I would use the wrecking bar of course, for the satisfying, hands on brutality of it. I would then hide his corpse in an old steel barrel I had found on the riverbank. There was a chance it might not fit, but FD had left the chainsaw in the job trailer, so I could make it fit.

I calmed down of course. It dawned on me that I would not thrive in a penitentiary.  In the sex-for-cigarettes economy, I fear I would find myself on the supply side.  It also occurred to me that the Chief’s ill temper was not entirely a product of his limited suite of social skills. In part, it came from the stress of trying to provide some modicum of protection and consideration for the Commonwealth’s archaeological sites.  There is no shortage of daunting and frustrating problems; a tiny budget and staff, weak laws and regulations, an uninformed and disinterested public, greedy and shortsighted project sponsors and program managers, corrupt and ambitious politicians, a Byzantine and unsupportive bureaucracy. It’s also very hard to make a persuasive argument for preservation when your buried heritage suffers from an ailment euphemistically known as “Mesa Verde Syndrome”.  In much of the Eastern US, and in many other parts of the world, some of the largest, most important and most spectacular archaeological sites have no visible evidence above the ground. From huge Susquehannock settlements, to Ice Age Indian encampments, to Civil War battlefields, there is no cliff side pueblo to marvel at. There is, instead, a cornfield or a patch of woods, or a parking lot. The archaeologist and preservationist must conjure up vanished worlds and people from a field of beans. As often as not, the public yawns, looks around a little, and walks away.

It would frustrate a saint, and as I have said before, the Chief ain’t Mother Theresa.

So I deliberately squatted down, and placed the wrecking bar flat on the pavement, then stood up, turned my back while the tirade continued, and walked to the fringe of woods at the edge of the parking lot, where I struck a trail that led down to the river.

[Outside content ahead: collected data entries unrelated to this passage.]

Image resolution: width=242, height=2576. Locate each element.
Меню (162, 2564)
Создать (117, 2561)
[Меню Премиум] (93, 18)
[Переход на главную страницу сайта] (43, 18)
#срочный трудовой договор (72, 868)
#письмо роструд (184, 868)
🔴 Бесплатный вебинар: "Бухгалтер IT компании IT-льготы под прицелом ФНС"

He didn’t follow me into the woods, which probably saved both of us from real trouble. When I came out about 15 minutes later, I had cooled off and he was gone.

The very last task for us to perform prior to leaving the island for the year is to hand shovel a small dumptruck load of sand atop the 6 mil plastic liner we have put into the block. The sand will cushion the excavated surface from the gravel and asphalt to follow. Most of the staff is now engaged in cleaning and putting away the mountain of tools, equipment, soil samples, charcoal samples, field notes and artifacts we’ve used and generated in the last month.  This year shoveling the sand falls to Miss J, one of our permanent staffers, and to me. Right after lunch we attack the sand pile with shovels and a wheelbarrow. It’s good, honest, and somewhat mindless work, and it takes us two or three hours on a cool, bluebird October afternoon. As we shovel, we talk about this year’s project, about Miss J’s impending wedding to AW, about the November election, about our profession. The pile steadily shrinks, and almost before we know it, it’s gone.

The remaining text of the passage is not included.